The purpose in this section of Hebrews is to provide us with a foundation of truth regarding how we are freed from the condition we were in before we were called, converted, and made Christians and part of God's Family. Hebrews 2:9-11 adds key information to clarify our understanding:
But we see Jesus, who was made a little lower than the angels, for the suffering of death crowned with glory and honor, that He by the grace of God might taste death for everyone. For it was fitting for Him for whom are all things and by whom are all things, in bringing many sons to glory, to make the captain of their salvation perfect through sufferings. For both He who sanctifies and those who are being sanctified are all of one, for which reason He is not ashamed to call them brethren.
These verses introduce the solution. Jesus is the means by which we, the many sons, are made perfect, that is, brought to completion and made free from this bondage imposed on us. Our Creator had to first become completely identified with us: human. This is important because Jesus is the means by which we are not only made free and holy at the beginning of our conversion, but this same One also keeps us free throughout our conversion. Those who are truly holy by God's standard are those who will escape death.
This holiness or sanctification is not a static, unchanging state but a growing, lifelong, continually forming one. It is helpful to be reminded of John 8:31-36, which concludes with the statement that "if the Son makes you free, you shall be free indeed."

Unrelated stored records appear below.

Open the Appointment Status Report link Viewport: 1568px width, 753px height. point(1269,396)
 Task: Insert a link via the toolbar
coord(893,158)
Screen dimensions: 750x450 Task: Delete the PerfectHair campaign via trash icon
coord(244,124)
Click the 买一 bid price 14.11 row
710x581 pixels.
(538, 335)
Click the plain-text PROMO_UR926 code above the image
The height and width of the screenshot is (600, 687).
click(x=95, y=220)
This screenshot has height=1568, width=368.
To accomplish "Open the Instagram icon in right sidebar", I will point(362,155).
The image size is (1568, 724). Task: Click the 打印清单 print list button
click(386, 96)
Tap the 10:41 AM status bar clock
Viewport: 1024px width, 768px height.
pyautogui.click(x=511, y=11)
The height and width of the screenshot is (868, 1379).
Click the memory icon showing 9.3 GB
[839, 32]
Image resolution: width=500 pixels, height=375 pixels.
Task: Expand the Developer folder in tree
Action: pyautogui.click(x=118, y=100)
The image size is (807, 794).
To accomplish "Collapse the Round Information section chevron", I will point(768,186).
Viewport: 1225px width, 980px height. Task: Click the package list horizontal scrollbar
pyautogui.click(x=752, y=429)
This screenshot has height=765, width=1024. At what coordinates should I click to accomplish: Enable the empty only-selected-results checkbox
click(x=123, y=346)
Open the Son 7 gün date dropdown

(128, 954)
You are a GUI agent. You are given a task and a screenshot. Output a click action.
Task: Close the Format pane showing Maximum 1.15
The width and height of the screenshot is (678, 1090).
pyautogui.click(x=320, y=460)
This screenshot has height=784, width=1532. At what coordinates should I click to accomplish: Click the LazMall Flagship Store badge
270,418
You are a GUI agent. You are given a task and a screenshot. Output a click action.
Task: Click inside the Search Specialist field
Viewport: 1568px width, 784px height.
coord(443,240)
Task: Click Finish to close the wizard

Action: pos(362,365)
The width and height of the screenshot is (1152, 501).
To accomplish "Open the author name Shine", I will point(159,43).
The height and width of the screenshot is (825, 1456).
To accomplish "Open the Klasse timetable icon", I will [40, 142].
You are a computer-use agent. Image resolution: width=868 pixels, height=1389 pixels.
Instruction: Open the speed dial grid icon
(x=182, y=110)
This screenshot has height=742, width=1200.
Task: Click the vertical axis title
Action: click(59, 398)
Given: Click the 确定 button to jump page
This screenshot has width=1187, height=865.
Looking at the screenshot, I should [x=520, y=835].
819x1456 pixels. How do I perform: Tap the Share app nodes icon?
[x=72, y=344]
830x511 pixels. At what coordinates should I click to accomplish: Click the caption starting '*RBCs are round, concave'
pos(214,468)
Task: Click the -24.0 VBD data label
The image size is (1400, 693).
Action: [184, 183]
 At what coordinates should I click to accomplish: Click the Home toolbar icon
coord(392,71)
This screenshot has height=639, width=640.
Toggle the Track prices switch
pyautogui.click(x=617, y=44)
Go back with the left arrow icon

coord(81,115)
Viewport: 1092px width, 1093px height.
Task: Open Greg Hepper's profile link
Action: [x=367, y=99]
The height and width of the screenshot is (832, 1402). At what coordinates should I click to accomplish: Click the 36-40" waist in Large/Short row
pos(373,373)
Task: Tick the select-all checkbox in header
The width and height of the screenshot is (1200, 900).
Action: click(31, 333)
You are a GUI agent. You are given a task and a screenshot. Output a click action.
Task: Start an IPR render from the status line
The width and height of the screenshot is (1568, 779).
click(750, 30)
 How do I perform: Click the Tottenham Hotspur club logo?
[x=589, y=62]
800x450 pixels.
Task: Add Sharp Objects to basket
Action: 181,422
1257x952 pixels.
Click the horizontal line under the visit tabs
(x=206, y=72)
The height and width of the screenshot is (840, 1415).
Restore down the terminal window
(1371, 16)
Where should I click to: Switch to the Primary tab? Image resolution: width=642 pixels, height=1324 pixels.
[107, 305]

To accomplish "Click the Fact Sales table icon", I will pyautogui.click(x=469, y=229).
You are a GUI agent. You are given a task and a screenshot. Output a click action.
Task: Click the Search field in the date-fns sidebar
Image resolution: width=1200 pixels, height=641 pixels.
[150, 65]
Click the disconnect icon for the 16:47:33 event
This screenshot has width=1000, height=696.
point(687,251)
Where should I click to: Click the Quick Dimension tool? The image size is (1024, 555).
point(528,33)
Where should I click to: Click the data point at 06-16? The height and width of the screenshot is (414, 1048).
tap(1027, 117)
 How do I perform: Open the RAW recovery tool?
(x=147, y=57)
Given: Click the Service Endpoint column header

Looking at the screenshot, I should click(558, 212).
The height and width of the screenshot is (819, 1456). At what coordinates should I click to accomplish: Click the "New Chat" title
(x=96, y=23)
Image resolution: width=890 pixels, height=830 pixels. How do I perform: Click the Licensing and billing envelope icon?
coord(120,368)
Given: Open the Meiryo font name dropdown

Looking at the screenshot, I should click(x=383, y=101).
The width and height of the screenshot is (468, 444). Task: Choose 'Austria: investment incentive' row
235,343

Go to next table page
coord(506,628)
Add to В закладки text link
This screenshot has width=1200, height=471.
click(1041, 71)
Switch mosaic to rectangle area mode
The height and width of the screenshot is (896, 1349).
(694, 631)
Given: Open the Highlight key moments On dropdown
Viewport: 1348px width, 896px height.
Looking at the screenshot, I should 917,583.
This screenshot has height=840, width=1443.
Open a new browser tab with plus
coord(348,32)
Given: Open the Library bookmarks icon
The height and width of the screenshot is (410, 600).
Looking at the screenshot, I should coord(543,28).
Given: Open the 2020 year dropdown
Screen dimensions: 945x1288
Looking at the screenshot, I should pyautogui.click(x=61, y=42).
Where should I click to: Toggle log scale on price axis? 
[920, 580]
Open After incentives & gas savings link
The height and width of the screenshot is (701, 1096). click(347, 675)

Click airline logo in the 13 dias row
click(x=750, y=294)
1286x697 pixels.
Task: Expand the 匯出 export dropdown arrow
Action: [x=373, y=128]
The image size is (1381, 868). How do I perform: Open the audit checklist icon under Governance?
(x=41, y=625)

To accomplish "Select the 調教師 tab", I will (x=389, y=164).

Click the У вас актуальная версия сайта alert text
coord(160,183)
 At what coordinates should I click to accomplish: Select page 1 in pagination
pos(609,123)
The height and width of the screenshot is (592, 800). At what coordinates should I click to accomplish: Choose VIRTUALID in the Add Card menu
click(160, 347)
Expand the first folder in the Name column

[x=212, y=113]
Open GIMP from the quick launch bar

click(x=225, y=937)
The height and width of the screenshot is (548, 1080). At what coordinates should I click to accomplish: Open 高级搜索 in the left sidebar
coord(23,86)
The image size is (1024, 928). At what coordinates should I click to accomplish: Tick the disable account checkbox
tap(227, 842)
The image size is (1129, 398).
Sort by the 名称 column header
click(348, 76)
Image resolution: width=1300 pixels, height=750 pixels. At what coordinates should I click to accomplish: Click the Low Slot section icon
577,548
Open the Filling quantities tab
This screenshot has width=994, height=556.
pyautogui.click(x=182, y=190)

The Son sets us free. However, a key element pinpointing our responsibility in this relationship is the word abide, mentioned by Christ in John 8:35: “And a slave does not abide in the house forever, but a son abides forever.” It means “to live,” “to continue,” “to go on.” We must recall Romans 5:10 and be very thankful: “For if when we were enemies we were reconciled to God through the death of His Son, much more, having been reconciled, we shall be saved by His life.” This truth confirms that we are saved by His life, that is, He is our living High Priest. “I will never leave nor forsake you,” He declares (Hebrews 13:5).
Our responsibility, then, is to continue being faithful to Christ, striving to overcome sin, and as this occurs, He, as our High Priest, continues to keep us free from backsliding into Satan's bondage. Thus, the work of Christ makes us one with Him and keeps us one with Him.
The author of Hebrews is stating that Jesus, our Savior, and His brothers and sisters all now belong to the same Family. Remember that Jesus, in order to be identified completely with us, became a mortal man, but He, by living a sinless life, escaped the mandatory death penalty. Because of God's calling and faith, we are now linked with Him spiritually and can look forward to everlasting life.
Hebrews 2:14 is saying that in order for us to be freed from bondage to Satan and the fear of death, Christ had to become human and able to die because “the wages of sin is death” (Romans 6:23). Thus, nothing less than the death of our sinless Creator, living as a man, could suffice for us to be freed from the death penalty by means of His substitutionary death on the cross. God paid a huge price for our freedom from the fear of death.
This was not His only great accomplishment. He also lived sinlessly, and in doing so defeated Satan, who has the power of death, as he lost the struggle to induce Jesus, the second Adam, the beginning of the new creation, to sin. The Adversary had won this struggle over Adam and Eve and all their children, but Jesus took the weapon of death from Satan's hands. Because we are one with Christ, that weapon no longer hangs over us.